---------- TASK MATERIAL
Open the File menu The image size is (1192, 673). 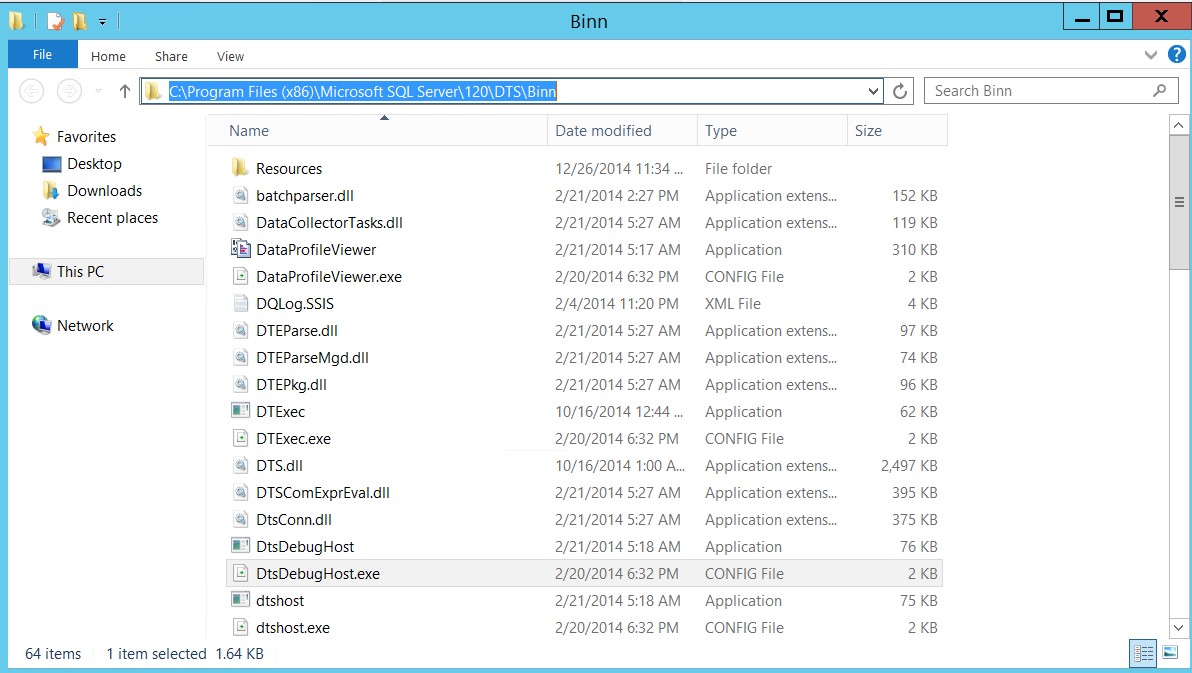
--------------------
---------- TASK MATERIAL
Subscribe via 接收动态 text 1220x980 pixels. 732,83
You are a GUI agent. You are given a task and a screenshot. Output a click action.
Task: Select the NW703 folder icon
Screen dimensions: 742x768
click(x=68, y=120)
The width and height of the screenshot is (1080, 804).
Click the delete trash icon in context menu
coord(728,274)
--------------------
* _EXERCISE PROMPT_
Lines above that include the string "screenshot" need to be copied.

* _WRITTEN ANSWER_
You are a GUI agent. You are given a task and a screenshot. Output a click action.
The width and height of the screenshot is (1080, 804).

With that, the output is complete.